**Stored data**.
-- -- --
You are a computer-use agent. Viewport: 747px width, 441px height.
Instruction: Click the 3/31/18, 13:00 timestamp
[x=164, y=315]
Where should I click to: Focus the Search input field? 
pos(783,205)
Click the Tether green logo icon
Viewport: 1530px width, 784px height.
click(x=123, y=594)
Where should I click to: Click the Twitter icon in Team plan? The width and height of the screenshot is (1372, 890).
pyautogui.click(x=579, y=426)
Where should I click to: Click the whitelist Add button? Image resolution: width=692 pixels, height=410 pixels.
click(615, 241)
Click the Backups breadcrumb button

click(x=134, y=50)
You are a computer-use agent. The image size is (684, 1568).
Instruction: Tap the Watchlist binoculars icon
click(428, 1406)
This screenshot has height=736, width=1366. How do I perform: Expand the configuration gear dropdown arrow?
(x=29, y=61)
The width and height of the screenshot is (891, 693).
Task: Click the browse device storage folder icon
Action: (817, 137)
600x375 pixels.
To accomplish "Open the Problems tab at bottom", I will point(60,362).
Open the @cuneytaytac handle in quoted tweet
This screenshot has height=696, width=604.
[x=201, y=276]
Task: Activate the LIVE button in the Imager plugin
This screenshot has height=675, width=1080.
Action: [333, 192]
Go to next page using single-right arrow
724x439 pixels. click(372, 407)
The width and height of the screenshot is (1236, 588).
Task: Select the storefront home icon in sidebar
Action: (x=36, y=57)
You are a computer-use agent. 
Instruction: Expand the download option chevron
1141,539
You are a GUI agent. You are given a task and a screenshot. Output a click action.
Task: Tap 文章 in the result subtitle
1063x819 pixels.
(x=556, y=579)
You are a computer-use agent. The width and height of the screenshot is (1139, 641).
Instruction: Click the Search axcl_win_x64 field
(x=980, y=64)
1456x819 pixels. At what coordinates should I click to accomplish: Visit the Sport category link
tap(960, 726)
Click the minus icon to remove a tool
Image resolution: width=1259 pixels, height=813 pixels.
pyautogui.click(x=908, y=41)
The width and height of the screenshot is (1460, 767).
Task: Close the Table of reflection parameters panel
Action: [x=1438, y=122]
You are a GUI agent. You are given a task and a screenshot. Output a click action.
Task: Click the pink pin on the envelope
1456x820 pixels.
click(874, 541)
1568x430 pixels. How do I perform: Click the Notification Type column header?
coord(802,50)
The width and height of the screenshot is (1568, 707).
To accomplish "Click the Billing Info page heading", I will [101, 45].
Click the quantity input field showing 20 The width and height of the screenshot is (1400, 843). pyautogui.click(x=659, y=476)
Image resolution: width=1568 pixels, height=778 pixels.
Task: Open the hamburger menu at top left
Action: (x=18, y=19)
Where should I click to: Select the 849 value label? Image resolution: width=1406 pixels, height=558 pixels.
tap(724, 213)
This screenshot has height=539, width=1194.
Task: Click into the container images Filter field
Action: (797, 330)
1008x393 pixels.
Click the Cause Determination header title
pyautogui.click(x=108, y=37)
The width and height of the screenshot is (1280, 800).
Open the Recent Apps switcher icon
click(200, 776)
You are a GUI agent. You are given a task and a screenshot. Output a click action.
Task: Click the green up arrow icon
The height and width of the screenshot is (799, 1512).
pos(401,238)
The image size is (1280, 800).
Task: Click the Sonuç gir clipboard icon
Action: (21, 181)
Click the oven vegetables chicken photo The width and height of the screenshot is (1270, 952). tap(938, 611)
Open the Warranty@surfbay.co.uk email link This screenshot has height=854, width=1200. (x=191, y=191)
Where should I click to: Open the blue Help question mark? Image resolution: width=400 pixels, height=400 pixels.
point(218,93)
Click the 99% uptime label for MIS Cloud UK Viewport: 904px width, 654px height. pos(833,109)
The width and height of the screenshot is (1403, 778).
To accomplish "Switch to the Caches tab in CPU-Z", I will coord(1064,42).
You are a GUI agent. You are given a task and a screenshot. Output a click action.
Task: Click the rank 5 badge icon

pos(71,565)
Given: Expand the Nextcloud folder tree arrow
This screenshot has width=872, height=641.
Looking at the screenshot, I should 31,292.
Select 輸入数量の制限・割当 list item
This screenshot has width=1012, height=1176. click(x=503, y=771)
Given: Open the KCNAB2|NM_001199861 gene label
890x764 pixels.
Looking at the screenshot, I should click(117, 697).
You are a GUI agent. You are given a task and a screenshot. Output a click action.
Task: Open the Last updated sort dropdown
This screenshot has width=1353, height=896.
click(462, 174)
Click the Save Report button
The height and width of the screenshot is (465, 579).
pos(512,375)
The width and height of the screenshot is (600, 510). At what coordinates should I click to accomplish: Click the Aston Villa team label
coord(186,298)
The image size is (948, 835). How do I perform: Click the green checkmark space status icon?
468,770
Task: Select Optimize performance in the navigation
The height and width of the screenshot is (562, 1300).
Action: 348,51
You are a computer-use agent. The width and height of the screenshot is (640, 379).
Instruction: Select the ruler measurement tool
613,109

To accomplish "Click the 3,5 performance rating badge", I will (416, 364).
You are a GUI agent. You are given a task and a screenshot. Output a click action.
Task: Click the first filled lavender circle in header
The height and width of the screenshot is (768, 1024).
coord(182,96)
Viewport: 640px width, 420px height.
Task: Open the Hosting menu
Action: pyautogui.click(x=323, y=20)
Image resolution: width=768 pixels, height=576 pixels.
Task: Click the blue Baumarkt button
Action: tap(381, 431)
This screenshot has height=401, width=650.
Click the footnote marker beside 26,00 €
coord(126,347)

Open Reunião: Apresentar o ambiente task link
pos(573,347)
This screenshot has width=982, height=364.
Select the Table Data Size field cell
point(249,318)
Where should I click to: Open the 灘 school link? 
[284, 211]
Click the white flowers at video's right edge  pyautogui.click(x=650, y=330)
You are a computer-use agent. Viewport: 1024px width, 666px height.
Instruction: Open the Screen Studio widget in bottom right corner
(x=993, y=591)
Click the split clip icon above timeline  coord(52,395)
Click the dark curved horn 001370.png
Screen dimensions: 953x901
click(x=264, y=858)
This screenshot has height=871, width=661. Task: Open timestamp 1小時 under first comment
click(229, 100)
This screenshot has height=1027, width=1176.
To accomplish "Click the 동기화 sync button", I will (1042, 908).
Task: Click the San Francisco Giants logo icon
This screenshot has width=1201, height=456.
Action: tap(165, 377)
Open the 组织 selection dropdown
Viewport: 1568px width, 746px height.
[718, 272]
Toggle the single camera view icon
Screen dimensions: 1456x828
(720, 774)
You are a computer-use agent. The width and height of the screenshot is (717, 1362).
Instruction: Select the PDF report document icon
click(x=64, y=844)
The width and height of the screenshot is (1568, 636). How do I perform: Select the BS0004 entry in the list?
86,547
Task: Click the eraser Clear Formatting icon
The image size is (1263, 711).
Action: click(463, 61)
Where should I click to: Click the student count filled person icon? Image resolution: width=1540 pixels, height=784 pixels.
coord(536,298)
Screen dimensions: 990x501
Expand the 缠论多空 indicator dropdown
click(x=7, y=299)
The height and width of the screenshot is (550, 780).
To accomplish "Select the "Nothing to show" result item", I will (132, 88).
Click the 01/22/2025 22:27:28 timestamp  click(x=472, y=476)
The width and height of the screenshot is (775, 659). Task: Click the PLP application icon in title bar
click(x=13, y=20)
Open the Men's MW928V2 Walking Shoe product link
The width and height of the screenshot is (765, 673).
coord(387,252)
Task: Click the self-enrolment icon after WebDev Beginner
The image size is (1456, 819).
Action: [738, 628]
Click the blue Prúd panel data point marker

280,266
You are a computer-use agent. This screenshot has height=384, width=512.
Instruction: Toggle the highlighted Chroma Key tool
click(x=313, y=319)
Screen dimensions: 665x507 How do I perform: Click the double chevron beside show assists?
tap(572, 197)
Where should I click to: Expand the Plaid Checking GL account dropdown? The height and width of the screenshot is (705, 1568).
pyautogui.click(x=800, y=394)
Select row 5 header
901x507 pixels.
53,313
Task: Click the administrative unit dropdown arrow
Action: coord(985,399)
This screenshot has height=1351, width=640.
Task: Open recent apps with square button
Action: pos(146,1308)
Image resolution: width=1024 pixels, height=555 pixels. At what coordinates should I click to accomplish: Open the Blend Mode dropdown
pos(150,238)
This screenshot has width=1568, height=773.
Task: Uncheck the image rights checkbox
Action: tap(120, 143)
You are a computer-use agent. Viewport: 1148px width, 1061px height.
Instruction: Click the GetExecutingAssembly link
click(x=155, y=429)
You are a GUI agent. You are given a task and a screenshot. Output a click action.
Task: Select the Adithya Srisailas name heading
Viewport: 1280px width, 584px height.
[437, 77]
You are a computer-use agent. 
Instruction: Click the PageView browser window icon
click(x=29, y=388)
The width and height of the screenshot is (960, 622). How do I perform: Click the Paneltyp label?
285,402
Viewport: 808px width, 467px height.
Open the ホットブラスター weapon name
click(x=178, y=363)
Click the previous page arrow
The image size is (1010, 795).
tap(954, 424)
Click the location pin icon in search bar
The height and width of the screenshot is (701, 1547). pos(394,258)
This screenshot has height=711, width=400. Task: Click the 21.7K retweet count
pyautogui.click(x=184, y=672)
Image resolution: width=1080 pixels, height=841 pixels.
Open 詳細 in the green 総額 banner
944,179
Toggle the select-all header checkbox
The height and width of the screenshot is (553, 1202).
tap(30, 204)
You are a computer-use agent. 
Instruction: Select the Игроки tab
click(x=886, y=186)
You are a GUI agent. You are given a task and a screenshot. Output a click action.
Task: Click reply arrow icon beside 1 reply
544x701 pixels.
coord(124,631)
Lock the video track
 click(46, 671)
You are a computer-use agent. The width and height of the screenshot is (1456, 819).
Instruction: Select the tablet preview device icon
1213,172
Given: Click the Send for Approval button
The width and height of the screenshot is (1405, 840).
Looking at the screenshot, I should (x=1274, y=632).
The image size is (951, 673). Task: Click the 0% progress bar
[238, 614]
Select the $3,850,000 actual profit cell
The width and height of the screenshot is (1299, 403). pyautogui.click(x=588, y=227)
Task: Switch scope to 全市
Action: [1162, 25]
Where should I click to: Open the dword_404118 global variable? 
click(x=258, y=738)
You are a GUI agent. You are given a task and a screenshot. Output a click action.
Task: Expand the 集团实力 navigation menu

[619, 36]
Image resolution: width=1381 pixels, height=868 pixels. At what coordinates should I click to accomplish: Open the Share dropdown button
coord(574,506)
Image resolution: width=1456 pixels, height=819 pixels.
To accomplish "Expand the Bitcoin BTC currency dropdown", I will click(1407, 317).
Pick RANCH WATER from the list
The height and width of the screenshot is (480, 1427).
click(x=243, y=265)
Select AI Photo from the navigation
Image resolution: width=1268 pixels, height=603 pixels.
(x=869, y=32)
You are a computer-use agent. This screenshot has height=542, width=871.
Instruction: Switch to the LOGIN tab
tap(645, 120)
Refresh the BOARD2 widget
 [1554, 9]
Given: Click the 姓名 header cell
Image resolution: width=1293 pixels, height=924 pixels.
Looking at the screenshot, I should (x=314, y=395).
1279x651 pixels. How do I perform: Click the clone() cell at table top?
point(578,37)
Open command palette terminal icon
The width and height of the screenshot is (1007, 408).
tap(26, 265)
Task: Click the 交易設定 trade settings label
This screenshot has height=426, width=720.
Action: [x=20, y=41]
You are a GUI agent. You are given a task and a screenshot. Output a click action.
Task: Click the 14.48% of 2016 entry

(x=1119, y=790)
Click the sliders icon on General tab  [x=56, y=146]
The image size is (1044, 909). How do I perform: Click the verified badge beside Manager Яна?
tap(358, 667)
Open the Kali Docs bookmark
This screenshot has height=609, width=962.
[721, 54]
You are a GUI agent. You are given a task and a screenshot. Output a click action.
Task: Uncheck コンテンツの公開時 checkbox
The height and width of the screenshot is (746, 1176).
-- -- --
**TASK TO COMPLETE**. Give the number of lines in the data that contain the string "result" and nothing more.

**RESPONSE BELOW**. 2